- Directed by: Surya
- Written by: Sunil Parameshwar Ramesh Raj
- Produced by: V. Srinivas
- Starring: Devaraj; Prema; Tara; Pramod Chakravarthy;
- Cinematography: R. Giri
- Edited by: K. Narasayya
- Music by: Songs: Chaitanya Score: Ramesh Krishnan
- Production company: Sri Lakshmidurga Movie Makers
- Release date: 14 March 2003;
- Country: India
- Language: Kannada

= Hey Nan Bheeshma Kano =

Hey Nan Bheeshma Kano (Note: Alternatively spelt as Ai Nan Bheeshma Kano.) is a 2003 Indian Kannada-language drama film directed by Surya and produced by Pramod Chakravarthy, who costars in the film alongside Devaraj, Prema, and Tara.

== Production ==
The film started as a low-budget film in mid-2001. However after Sripad, a computer graphic artist, showed the director Surya the looks of the Bheeshma (Devaraj) and Lakshmi (Tara) characters, Surya decided to make a high-budget production. The film was produced by Pramod Chakravarthy under his birth name Srinivas. Bheeshma in the film is not based on Bhishma from the Mahabharata but has similar characteristics and is a liquor king who fights injustice in the world around him.

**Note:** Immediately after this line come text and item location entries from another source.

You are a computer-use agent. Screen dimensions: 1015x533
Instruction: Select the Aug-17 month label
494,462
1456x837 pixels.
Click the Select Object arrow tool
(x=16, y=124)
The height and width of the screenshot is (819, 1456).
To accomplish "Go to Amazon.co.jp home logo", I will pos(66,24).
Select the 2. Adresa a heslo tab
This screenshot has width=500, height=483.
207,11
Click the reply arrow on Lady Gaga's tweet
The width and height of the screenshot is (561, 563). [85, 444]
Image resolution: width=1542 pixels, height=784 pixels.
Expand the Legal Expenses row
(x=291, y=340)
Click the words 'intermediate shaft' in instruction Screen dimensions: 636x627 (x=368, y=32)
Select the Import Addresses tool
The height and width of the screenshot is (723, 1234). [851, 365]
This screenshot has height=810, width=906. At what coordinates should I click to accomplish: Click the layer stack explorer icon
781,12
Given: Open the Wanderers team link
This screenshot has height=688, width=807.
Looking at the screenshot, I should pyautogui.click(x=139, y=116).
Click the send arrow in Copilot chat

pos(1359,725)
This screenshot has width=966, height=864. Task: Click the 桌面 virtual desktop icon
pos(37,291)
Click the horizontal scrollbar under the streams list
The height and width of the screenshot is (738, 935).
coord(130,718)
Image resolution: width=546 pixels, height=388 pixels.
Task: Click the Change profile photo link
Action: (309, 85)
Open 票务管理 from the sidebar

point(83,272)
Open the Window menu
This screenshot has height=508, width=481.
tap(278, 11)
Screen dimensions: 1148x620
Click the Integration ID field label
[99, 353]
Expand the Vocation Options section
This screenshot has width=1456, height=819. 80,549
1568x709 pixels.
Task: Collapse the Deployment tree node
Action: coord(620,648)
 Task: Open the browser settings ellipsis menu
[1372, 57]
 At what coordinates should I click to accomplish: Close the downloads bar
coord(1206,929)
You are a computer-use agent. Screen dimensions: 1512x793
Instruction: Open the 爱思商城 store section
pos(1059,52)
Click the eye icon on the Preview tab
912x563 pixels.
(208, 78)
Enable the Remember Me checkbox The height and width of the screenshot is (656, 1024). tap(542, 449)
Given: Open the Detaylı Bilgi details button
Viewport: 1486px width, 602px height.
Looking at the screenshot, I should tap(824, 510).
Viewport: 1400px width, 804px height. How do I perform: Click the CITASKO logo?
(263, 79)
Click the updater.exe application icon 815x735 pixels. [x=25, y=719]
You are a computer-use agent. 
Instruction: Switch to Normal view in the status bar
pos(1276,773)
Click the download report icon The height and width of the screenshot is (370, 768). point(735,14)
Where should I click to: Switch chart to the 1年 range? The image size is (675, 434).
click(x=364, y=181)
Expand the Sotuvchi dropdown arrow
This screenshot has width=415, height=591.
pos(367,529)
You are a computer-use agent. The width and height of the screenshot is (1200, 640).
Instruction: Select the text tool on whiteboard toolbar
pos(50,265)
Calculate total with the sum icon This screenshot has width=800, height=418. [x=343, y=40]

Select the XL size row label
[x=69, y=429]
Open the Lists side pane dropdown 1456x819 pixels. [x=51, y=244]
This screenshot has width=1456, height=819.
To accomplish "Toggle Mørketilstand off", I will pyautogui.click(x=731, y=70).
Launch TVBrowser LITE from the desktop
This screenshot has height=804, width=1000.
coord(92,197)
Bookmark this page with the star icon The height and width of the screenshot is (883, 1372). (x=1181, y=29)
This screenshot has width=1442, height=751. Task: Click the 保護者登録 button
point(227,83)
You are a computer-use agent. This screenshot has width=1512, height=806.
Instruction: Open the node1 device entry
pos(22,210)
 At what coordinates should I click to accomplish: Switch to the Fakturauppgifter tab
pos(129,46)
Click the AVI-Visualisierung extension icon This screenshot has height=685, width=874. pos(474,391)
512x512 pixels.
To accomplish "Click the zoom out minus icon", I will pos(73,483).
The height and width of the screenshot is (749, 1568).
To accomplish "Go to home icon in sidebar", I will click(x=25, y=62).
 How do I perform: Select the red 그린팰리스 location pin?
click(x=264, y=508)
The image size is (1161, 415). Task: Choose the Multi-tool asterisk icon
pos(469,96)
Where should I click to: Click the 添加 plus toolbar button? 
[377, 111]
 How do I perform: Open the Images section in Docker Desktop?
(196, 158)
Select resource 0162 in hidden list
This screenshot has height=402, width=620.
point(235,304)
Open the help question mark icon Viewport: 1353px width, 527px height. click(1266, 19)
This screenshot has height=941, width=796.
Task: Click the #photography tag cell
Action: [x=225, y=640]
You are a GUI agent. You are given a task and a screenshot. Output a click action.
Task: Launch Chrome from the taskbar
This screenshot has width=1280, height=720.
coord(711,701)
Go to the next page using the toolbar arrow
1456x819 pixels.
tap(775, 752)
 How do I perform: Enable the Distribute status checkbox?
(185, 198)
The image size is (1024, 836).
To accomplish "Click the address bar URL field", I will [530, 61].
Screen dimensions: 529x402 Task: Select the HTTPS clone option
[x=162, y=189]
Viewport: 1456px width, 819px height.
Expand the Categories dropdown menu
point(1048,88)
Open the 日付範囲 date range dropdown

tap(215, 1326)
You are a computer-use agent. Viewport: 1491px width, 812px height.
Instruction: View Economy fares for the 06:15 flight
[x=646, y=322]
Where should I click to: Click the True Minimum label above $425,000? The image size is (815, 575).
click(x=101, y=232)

Devaraj, who was in his 40s, and Tara, who was in her 30s, wore makeup to look 80 and 70-years-old, respectively. Anil, a make up artist who worked on several Tamil films such as Hey Ram (2000), and Citizen (2001) and Aalavandhan (2001), did the makeup, which took four hours to complete. All of the makeup accessories were obtained locally and from London. The make up expenses were ₹33 lakh. Depending on whether the temperature is humid, the makeup would have to be redone again within a single day. The film was scheduled to shoot for 35 days.

== Soundtrack ==
The music was composed by L. N. Shastri.

== Reception ==
A critic from Viggy.com wrote, it "Is a must see film if you want to see the maturity level of Devaraj's acting and him in action".